___ Material provided

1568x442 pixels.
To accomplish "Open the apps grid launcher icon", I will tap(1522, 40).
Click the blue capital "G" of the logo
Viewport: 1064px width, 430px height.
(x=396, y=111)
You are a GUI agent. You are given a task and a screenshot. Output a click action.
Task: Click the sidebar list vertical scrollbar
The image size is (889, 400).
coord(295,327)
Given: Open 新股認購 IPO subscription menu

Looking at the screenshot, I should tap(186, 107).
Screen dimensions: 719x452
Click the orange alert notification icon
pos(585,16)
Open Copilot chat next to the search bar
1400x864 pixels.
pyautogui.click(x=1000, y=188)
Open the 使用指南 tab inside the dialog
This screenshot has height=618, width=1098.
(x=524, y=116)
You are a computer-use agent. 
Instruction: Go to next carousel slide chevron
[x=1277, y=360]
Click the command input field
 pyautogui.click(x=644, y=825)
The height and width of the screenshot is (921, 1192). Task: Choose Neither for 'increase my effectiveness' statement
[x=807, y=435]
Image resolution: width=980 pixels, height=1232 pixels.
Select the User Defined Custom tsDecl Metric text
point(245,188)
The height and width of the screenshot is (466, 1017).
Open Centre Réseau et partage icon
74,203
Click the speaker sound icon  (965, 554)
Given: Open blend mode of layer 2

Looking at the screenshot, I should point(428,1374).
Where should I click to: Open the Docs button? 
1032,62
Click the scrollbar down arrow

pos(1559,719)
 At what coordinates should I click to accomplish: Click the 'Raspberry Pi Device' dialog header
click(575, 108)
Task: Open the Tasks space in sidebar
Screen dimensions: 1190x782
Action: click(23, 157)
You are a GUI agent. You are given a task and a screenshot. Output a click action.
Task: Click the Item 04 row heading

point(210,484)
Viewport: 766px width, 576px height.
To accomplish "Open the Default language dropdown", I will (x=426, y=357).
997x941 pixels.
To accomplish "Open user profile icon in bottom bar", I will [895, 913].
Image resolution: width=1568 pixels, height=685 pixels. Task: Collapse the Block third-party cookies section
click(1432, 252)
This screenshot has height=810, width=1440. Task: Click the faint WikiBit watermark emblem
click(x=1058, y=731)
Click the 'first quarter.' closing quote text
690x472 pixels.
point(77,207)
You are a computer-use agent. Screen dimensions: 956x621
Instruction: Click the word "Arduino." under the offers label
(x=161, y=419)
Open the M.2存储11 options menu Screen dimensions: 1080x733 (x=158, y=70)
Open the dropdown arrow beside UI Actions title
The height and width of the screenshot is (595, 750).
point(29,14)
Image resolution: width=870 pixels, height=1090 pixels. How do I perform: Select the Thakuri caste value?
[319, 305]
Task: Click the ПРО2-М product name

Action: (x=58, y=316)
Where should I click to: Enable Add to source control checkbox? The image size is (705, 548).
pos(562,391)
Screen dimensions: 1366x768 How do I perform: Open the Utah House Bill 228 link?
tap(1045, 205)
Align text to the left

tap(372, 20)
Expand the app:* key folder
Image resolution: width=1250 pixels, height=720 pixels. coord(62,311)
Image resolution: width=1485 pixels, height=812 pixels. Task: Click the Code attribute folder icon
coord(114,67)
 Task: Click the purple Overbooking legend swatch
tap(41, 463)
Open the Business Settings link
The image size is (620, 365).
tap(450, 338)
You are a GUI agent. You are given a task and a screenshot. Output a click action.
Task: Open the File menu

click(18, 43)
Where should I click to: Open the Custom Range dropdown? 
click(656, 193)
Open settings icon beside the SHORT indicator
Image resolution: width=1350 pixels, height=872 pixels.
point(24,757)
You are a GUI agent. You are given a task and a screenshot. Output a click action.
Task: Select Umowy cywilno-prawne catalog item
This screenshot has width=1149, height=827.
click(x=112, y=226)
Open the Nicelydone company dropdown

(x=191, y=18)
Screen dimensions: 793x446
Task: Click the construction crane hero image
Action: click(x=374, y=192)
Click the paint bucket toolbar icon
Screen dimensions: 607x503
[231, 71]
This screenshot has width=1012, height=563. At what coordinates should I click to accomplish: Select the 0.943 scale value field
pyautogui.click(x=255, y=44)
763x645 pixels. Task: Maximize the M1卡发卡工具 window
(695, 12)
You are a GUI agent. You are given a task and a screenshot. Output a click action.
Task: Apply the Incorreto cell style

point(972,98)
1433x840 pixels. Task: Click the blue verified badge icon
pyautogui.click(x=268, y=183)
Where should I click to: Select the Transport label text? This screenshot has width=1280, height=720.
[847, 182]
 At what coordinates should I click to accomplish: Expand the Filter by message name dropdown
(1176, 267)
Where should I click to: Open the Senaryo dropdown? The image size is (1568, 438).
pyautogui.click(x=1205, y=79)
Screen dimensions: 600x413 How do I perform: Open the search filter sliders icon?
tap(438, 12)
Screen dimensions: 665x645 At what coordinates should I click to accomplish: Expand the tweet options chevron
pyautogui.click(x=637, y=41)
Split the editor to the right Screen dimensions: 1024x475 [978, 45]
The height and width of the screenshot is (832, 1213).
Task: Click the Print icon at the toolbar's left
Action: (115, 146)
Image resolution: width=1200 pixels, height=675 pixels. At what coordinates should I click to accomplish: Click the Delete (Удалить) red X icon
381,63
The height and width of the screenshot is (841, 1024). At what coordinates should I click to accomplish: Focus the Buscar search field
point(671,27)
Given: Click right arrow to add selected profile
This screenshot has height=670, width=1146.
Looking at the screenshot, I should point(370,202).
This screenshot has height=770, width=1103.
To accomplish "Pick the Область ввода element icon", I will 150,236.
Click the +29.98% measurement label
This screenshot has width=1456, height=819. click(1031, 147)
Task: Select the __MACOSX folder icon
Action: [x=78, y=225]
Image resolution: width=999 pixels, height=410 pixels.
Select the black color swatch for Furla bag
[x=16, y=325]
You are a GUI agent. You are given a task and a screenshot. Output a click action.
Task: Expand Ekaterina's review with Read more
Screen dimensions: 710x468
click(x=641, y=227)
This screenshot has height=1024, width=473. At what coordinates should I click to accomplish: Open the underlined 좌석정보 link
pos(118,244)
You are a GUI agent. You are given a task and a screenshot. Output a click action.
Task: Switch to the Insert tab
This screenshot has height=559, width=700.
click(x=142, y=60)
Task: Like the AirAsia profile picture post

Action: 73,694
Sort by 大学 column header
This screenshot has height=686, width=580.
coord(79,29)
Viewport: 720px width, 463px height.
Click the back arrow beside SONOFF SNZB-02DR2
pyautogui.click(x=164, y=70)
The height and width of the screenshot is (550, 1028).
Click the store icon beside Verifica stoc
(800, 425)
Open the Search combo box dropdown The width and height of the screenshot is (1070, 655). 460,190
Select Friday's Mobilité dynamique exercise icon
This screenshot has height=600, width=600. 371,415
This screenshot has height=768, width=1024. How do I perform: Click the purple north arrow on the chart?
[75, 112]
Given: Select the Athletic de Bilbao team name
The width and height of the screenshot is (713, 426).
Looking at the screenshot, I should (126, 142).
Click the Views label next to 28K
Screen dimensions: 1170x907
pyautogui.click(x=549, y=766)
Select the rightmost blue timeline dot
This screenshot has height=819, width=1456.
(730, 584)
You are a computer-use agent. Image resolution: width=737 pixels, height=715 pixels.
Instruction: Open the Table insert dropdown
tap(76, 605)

______

Directions:
Your task is to copy all of the entries exactly.

Solution to this task:
1568x442 pixels.
To accomplish "Open the apps grid launcher icon", I will tap(1522, 40).
Click the blue capital "G" of the logo
Viewport: 1064px width, 430px height.
(x=396, y=111)
You are a GUI agent. You are given a task and a screenshot. Output a click action.
Task: Click the sidebar list vertical scrollbar
The image size is (889, 400).
coord(295,327)
Given: Open 新股認購 IPO subscription menu

Looking at the screenshot, I should tap(186, 107).
Screen dimensions: 719x452
Click the orange alert notification icon
pos(585,16)
Open Copilot chat next to the search bar
1400x864 pixels.
pyautogui.click(x=1000, y=188)
Open the 使用指南 tab inside the dialog
This screenshot has height=618, width=1098.
(x=524, y=116)
You are a computer-use agent. 
Instruction: Go to next carousel slide chevron
[x=1277, y=360]
Click the command input field
 pyautogui.click(x=644, y=825)
The height and width of the screenshot is (921, 1192). Task: Choose Neither for 'increase my effectiveness' statement
[x=807, y=435]
Image resolution: width=980 pixels, height=1232 pixels.
Select the User Defined Custom tsDecl Metric text
point(245,188)
The height and width of the screenshot is (466, 1017).
Open Centre Réseau et partage icon
74,203
Click the speaker sound icon  (965, 554)
Given: Open blend mode of layer 2

Looking at the screenshot, I should point(428,1374).
Where should I click to: Open the Docs button? 
1032,62
Click the scrollbar down arrow

pos(1559,719)
 At what coordinates should I click to accomplish: Click the 'Raspberry Pi Device' dialog header
click(575, 108)
Task: Open the Tasks space in sidebar
Screen dimensions: 1190x782
Action: click(23, 157)
You are a GUI agent. You are given a task and a screenshot. Output a click action.
Task: Click the Item 04 row heading

point(210,484)
Viewport: 766px width, 576px height.
To accomplish "Open the Default language dropdown", I will (x=426, y=357).
997x941 pixels.
To accomplish "Open user profile icon in bottom bar", I will [895, 913].
Image resolution: width=1568 pixels, height=685 pixels. Task: Collapse the Block third-party cookies section
click(1432, 252)
This screenshot has height=810, width=1440. Task: Click the faint WikiBit watermark emblem
click(x=1058, y=731)
Click the 'first quarter.' closing quote text
690x472 pixels.
point(77,207)
You are a computer-use agent. Screen dimensions: 956x621
Instruction: Click the word "Arduino." under the offers label
(x=161, y=419)
Open the M.2存储11 options menu Screen dimensions: 1080x733 (x=158, y=70)
Open the dropdown arrow beside UI Actions title
The height and width of the screenshot is (595, 750).
point(29,14)
Image resolution: width=870 pixels, height=1090 pixels. How do I perform: Select the Thakuri caste value?
[319, 305]
Task: Click the ПРО2-М product name

Action: (x=58, y=316)
Where should I click to: Enable Add to source control checkbox? The image size is (705, 548).
pos(562,391)
Screen dimensions: 1366x768 How do I perform: Open the Utah House Bill 228 link?
tap(1045, 205)
Align text to the left

tap(372, 20)
Expand the app:* key folder
Image resolution: width=1250 pixels, height=720 pixels. coord(62,311)
Image resolution: width=1485 pixels, height=812 pixels. Task: Click the Code attribute folder icon
coord(114,67)
 Task: Click the purple Overbooking legend swatch
tap(41, 463)
Open the Business Settings link
The image size is (620, 365).
tap(450, 338)
You are a GUI agent. You are given a task and a screenshot. Output a click action.
Task: Open the File menu

click(18, 43)
Where should I click to: Open the Custom Range dropdown? 
click(656, 193)
Open settings icon beside the SHORT indicator
Image resolution: width=1350 pixels, height=872 pixels.
point(24,757)
You are a GUI agent. You are given a task and a screenshot. Output a click action.
Task: Select Umowy cywilno-prawne catalog item
This screenshot has width=1149, height=827.
click(x=112, y=226)
Open the Nicelydone company dropdown

(x=191, y=18)
Screen dimensions: 793x446
Task: Click the construction crane hero image
Action: click(x=374, y=192)
Click the paint bucket toolbar icon
Screen dimensions: 607x503
[231, 71]
This screenshot has width=1012, height=563. At what coordinates should I click to accomplish: Select the 0.943 scale value field
pyautogui.click(x=255, y=44)
763x645 pixels. Task: Maximize the M1卡发卡工具 window
(695, 12)
You are a GUI agent. You are given a task and a screenshot. Output a click action.
Task: Apply the Incorreto cell style

point(972,98)
1433x840 pixels. Task: Click the blue verified badge icon
pyautogui.click(x=268, y=183)
Where should I click to: Select the Transport label text? This screenshot has width=1280, height=720.
[847, 182]
 At what coordinates should I click to accomplish: Expand the Filter by message name dropdown
(1176, 267)
Where should I click to: Open the Senaryo dropdown? The image size is (1568, 438).
pyautogui.click(x=1205, y=79)
Screen dimensions: 600x413 How do I perform: Open the search filter sliders icon?
tap(438, 12)
Screen dimensions: 665x645 At what coordinates should I click to accomplish: Expand the tweet options chevron
pyautogui.click(x=637, y=41)
Split the editor to the right Screen dimensions: 1024x475 [978, 45]
The height and width of the screenshot is (832, 1213).
Task: Click the Print icon at the toolbar's left
Action: (115, 146)
Image resolution: width=1200 pixels, height=675 pixels. At what coordinates should I click to accomplish: Click the Delete (Удалить) red X icon
381,63
The height and width of the screenshot is (841, 1024). At what coordinates should I click to accomplish: Focus the Buscar search field
point(671,27)
Given: Click right arrow to add selected profile
This screenshot has height=670, width=1146.
Looking at the screenshot, I should point(370,202).
This screenshot has height=770, width=1103.
To accomplish "Pick the Область ввода element icon", I will 150,236.
Click the +29.98% measurement label
This screenshot has width=1456, height=819. click(1031, 147)
Task: Select the __MACOSX folder icon
Action: [x=78, y=225]
Image resolution: width=999 pixels, height=410 pixels.
Select the black color swatch for Furla bag
[x=16, y=325]
You are a GUI agent. You are given a task and a screenshot. Output a click action.
Task: Expand Ekaterina's review with Read more
Screen dimensions: 710x468
click(x=641, y=227)
This screenshot has height=1024, width=473. At what coordinates should I click to accomplish: Open the underlined 좌석정보 link
pos(118,244)
You are a GUI agent. You are given a task and a screenshot. Output a click action.
Task: Switch to the Insert tab
This screenshot has height=559, width=700.
click(x=142, y=60)
Task: Like the AirAsia profile picture post

Action: 73,694
Sort by 大学 column header
This screenshot has height=686, width=580.
coord(79,29)
Viewport: 720px width, 463px height.
Click the back arrow beside SONOFF SNZB-02DR2
pyautogui.click(x=164, y=70)
The height and width of the screenshot is (550, 1028).
Click the store icon beside Verifica stoc
(800, 425)
Open the Search combo box dropdown The width and height of the screenshot is (1070, 655). 460,190
Select Friday's Mobilité dynamique exercise icon
This screenshot has height=600, width=600. 371,415
This screenshot has height=768, width=1024. How do I perform: Click the purple north arrow on the chart?
[75, 112]
Given: Select the Athletic de Bilbao team name
The width and height of the screenshot is (713, 426).
Looking at the screenshot, I should (126, 142).
Click the Views label next to 28K
Screen dimensions: 1170x907
pyautogui.click(x=549, y=766)
Select the rightmost blue timeline dot
This screenshot has height=819, width=1456.
(730, 584)
You are a computer-use agent. Image resolution: width=737 pixels, height=715 pixels.
Instruction: Open the Table insert dropdown
tap(76, 605)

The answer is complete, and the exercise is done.